With a PDF of f(x) = ce^-cx where x>=0, how does one determine the Sampling Distribution of the Sample Mean?
https://www.desmos.com/calculator/e5txrxqofw
I really don't understand the concept when the PDF has an exponential distribution.
Every resource I find magically graphs the sampling distribution then moves on to analyze the resulting graph. Isn't that skipping a step?
Is there a function? What is the process to graph the distribution?
I'm lost.
Hints:
Let $S_n=\frac{1}{n}\sum_{i=1}^{n}X_i$ and assuming the samples are iid, $$M_{S_n}(t) = \left(M_{X_i}\left(\frac{t}{n}\right)\right)^n = \left(M_{X}\left(\frac{t}{n}\right)\right)^n$$
$$M_{X}(t) = E(e^{tX}) = \frac{1}{1-ct} \implies M_{S_{n}}(t) = \left(\frac{1}{1-\frac{c}{n}t}\right)^n$$
$$Y \sim gamma(\alpha,\beta) \implies M_{Y}(t) = \left(\frac{1}{1-\beta t}\right)^\alpha$$
Edit: This way might be easier for you to understand.

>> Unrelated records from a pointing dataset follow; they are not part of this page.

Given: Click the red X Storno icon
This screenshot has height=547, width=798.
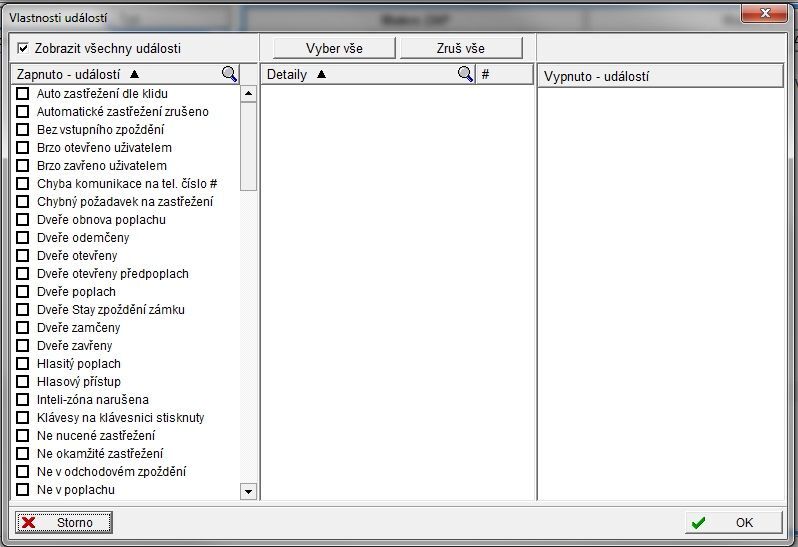Looking at the screenshot, I should pos(30,522).
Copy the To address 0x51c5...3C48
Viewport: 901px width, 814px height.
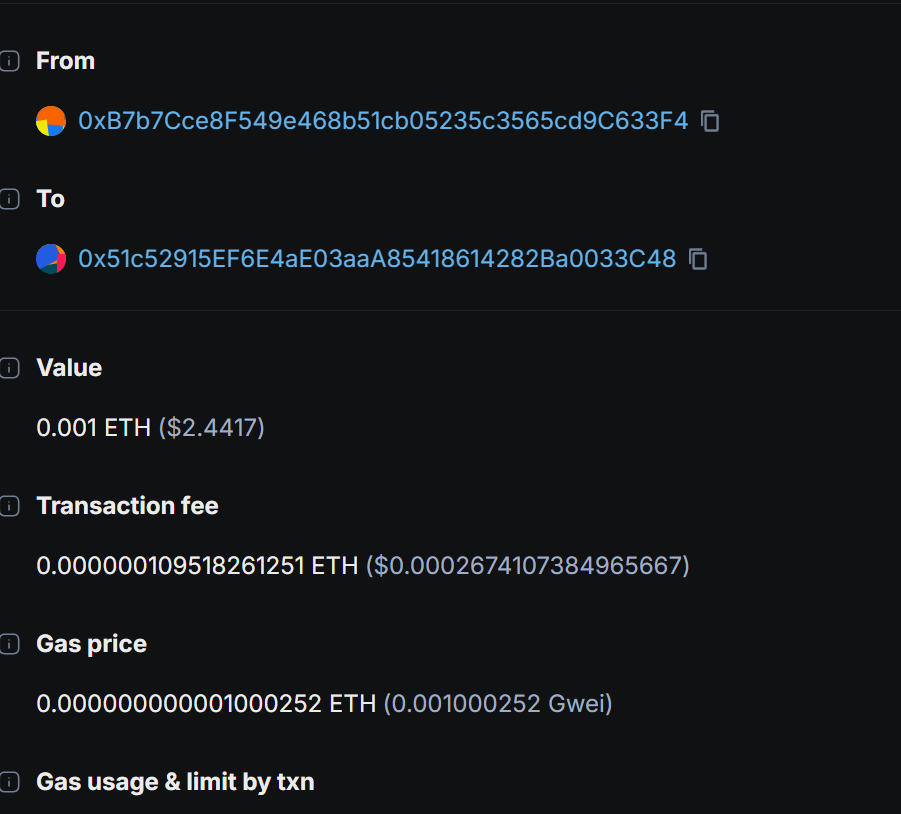tap(698, 259)
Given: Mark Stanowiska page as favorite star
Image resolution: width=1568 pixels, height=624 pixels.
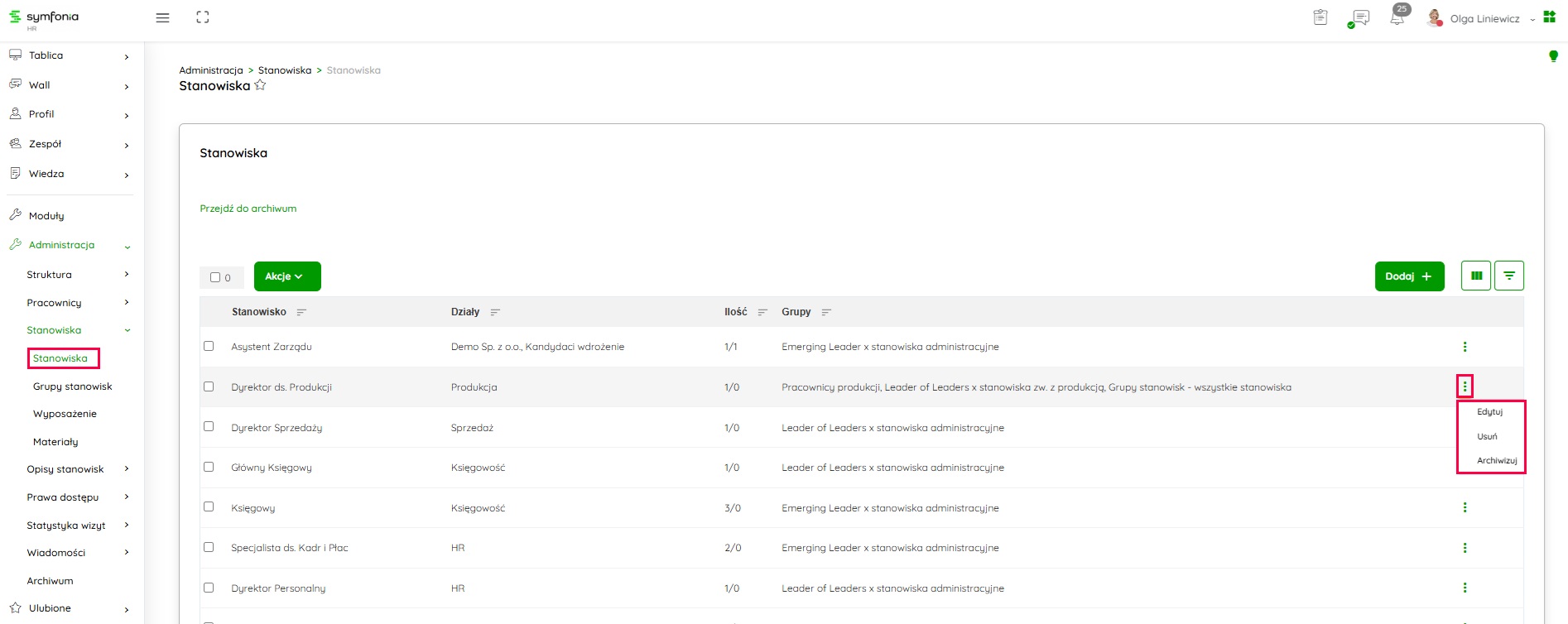Looking at the screenshot, I should [x=260, y=85].
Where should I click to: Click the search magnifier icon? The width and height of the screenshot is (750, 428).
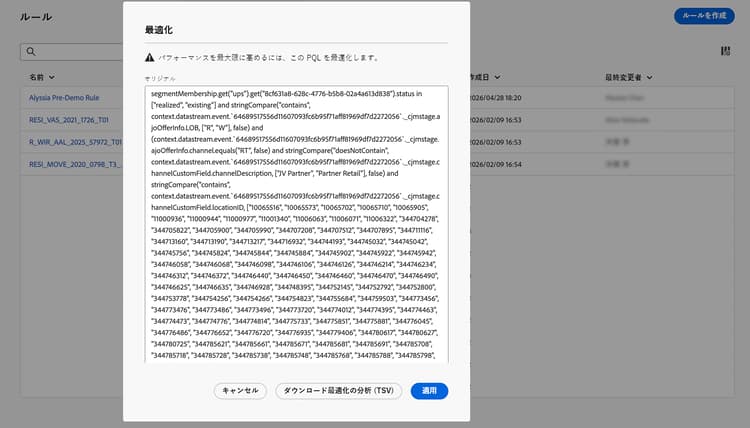[31, 52]
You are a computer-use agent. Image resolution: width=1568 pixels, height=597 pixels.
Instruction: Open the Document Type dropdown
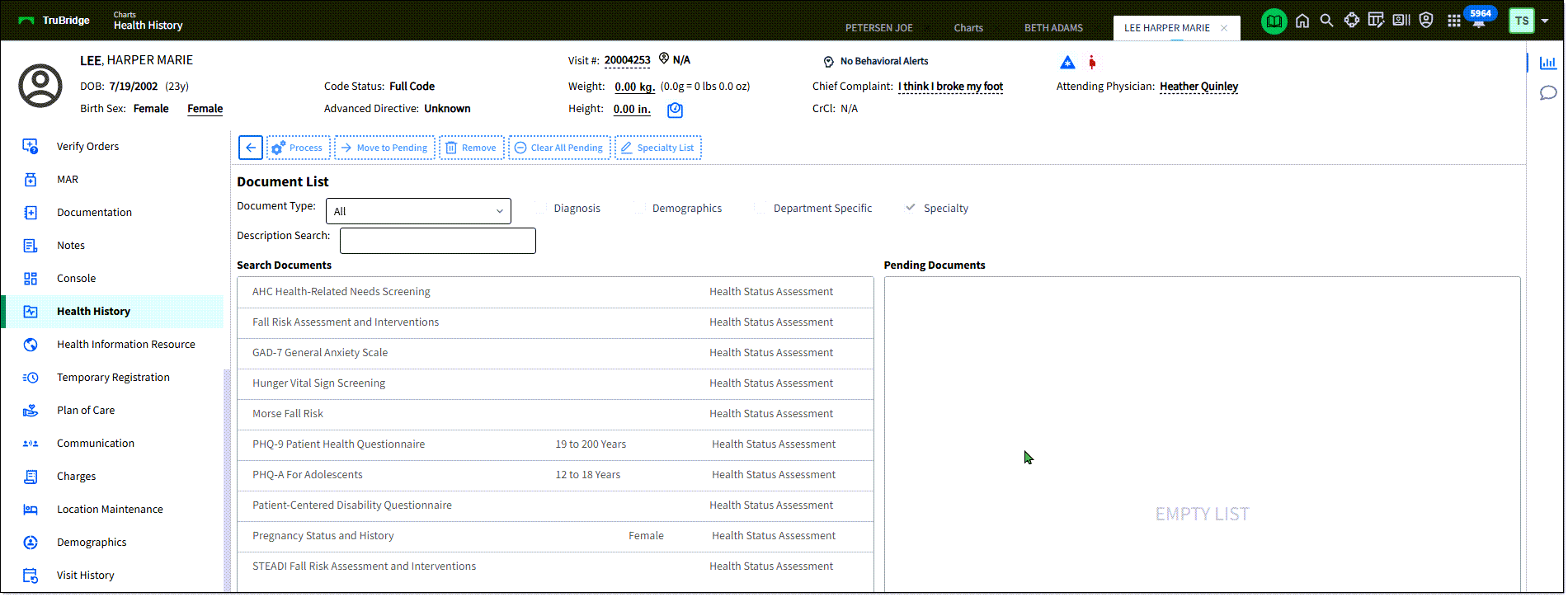[x=418, y=211]
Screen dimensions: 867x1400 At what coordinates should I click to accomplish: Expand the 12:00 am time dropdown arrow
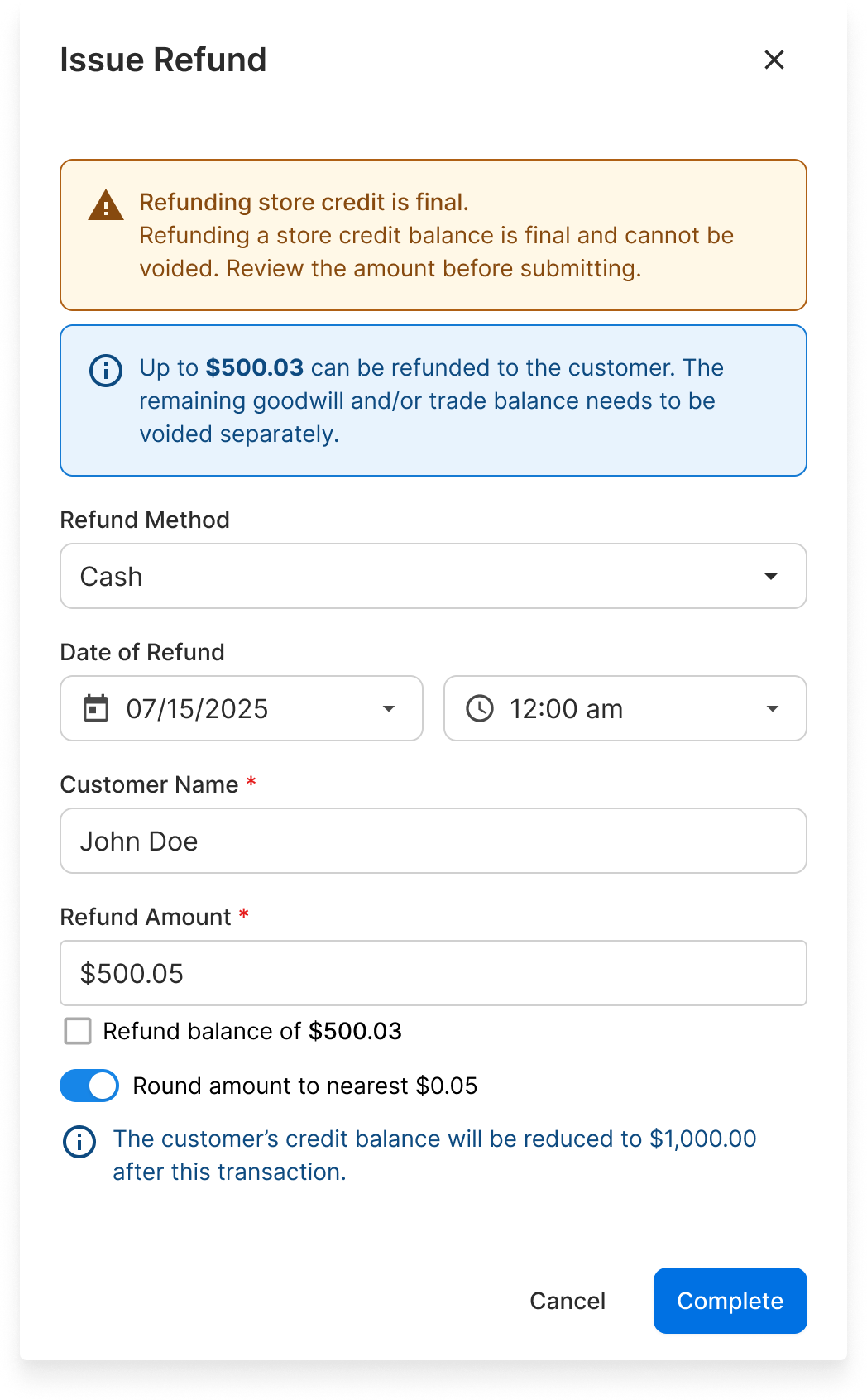point(773,708)
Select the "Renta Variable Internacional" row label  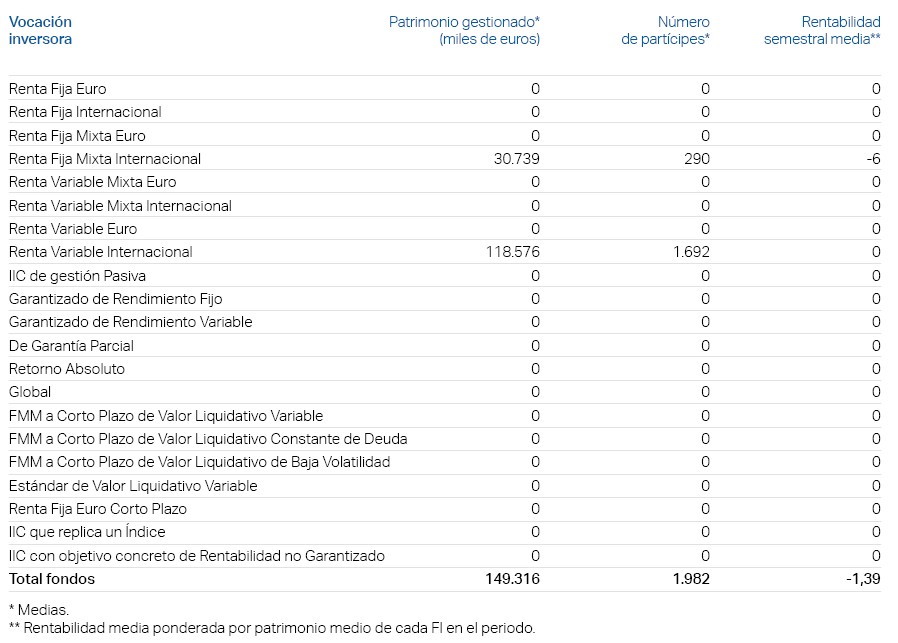(101, 252)
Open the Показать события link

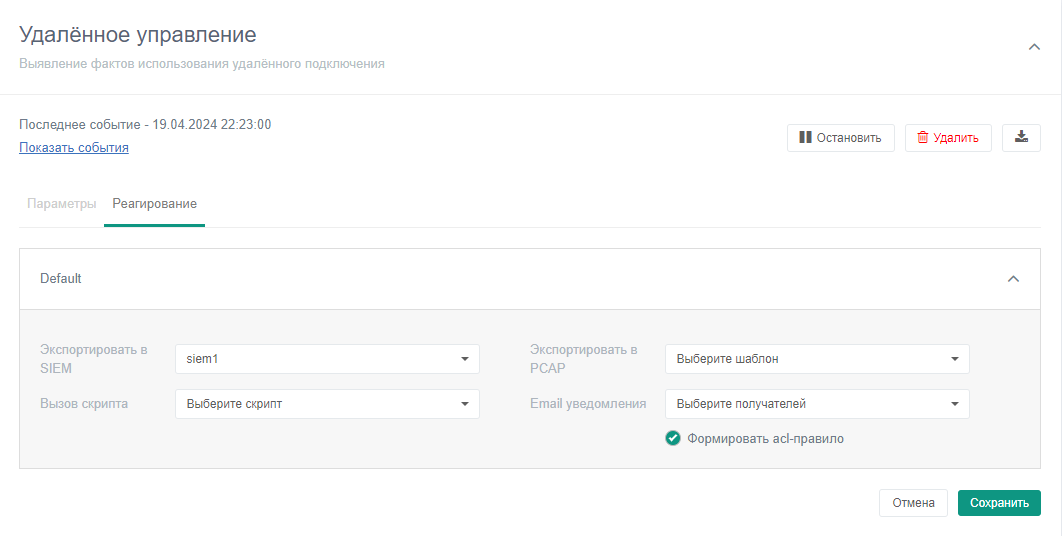click(x=74, y=148)
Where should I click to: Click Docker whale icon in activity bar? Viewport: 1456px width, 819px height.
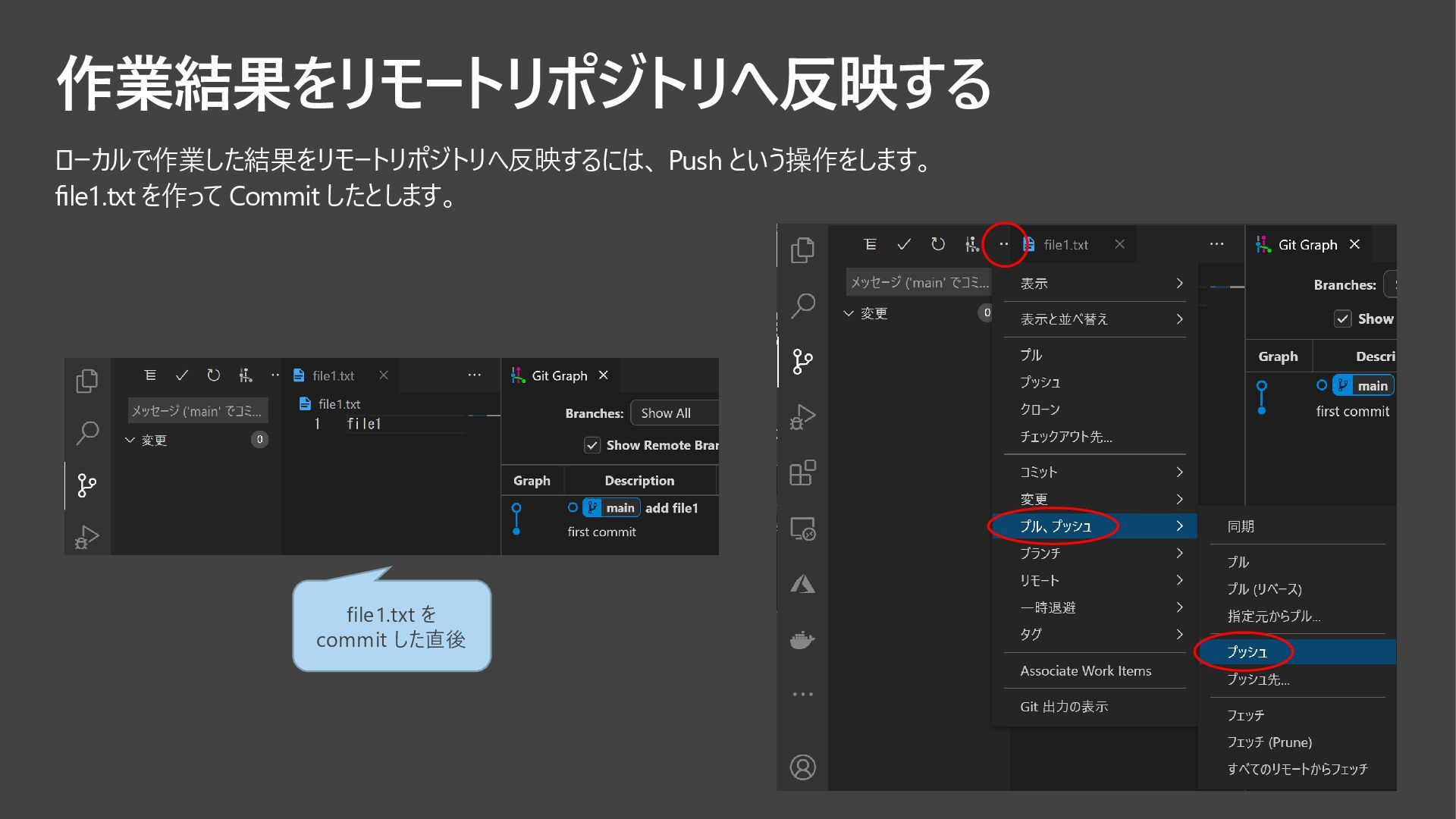click(802, 640)
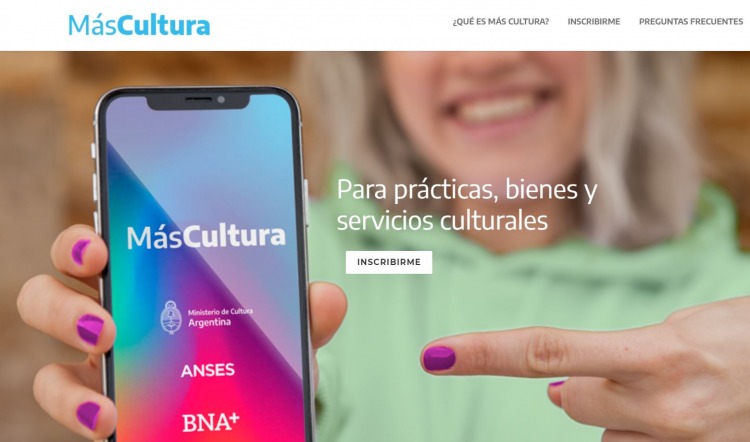Image resolution: width=750 pixels, height=442 pixels.
Task: Click the MásCultura wordmark on the phone screen
Action: coord(206,237)
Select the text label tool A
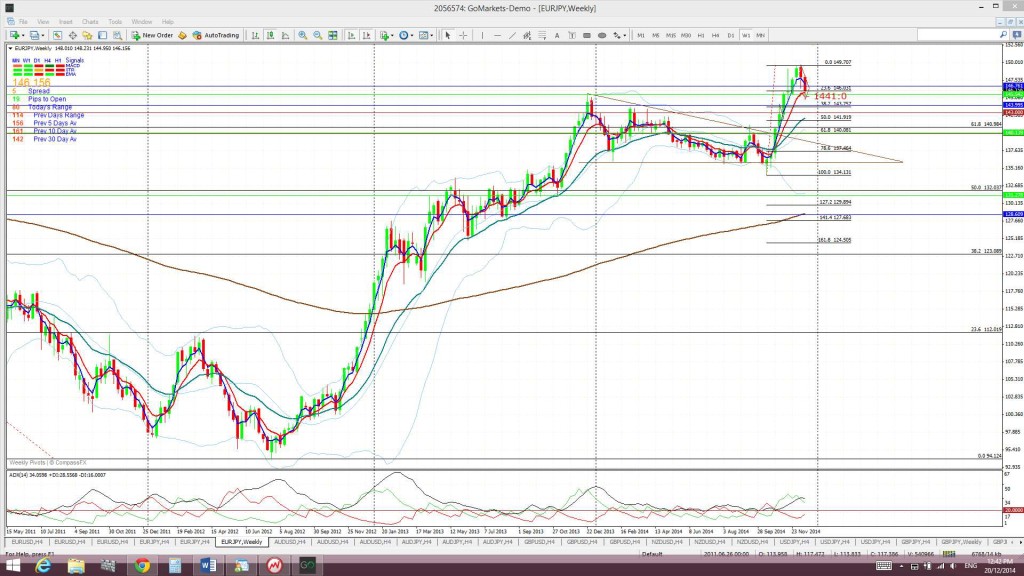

Suppose you have an exponential distribution with parameter $\beta$ (i.e. $\exp(\beta)$), the probability density function (pdf) of which is,
$$f(x)=\frac{1}{\beta} e^{-\frac{x}{\beta}}\mathbb{I}(x > 0)$$
Now, you sample from the above distribution and say that your sample contains $X_1, X_2, X_3, \ldots, X_n$. Then, the sample mean will be $S_n=\frac{1}{n}\sum_{i=1}^{n}X_i$. Assume that you sample each $X_i$ independently i.e. $X_i$ is independent of $X_j$ for all $i \neq j$. Since each $X_i$ is sampled from the above distribution, this means that each $X_i$ follows $\exp(\beta)$ distribution.
Now, we are supposed to find the distribution of $S_n$. Before doing that let's find out the probability density of $X_1+X_2$.
$$\begin{align}f(X_1+X_2=x,X_2=y) &= f(X_1=x-y,X_2=y) \\ &= \frac{1}{\beta^2}e^{-\frac{(x-y)}{\beta}}e^{-\frac{y}{\beta}}\mathbb{I}(x-y>0)\mathbb{I}(y>0) \\ &= \frac{1}{\beta^2} e^{-\frac{x}{\beta}} \mathbb{I}(y<x)\mathbb{I}(y>0)\end{align}$$
$$f(X_1+X_2=x) = \int_{0}^{x}\frac{1}{\beta^2} e^{-\frac{x}{\beta}}dy = \frac{x}{\beta^2} e^{-\frac{x}{\beta}}$$
This is the probability density function of $gamma(x; 2,\beta)$. So, you may use induction from now on to prove that $Y_n = X_1+X_2+\ldots+X_n$ will follow $gamma(x; n, \beta)$.
$$F_{S_n}(x) = P(S_n \leq x) = P(Y_n \leq nx) = F_{Y_n}(nx)$$
Take derivative wrt $x$ to get pdf of $S_n$,
$$f_{S_n}(x) = f_{Y_n}(nx)n = f_{gamma}(x; n, \frac{\beta}{n})$$
Therefore, $S_n \sim gamma(n, \frac{\beta}{n})$.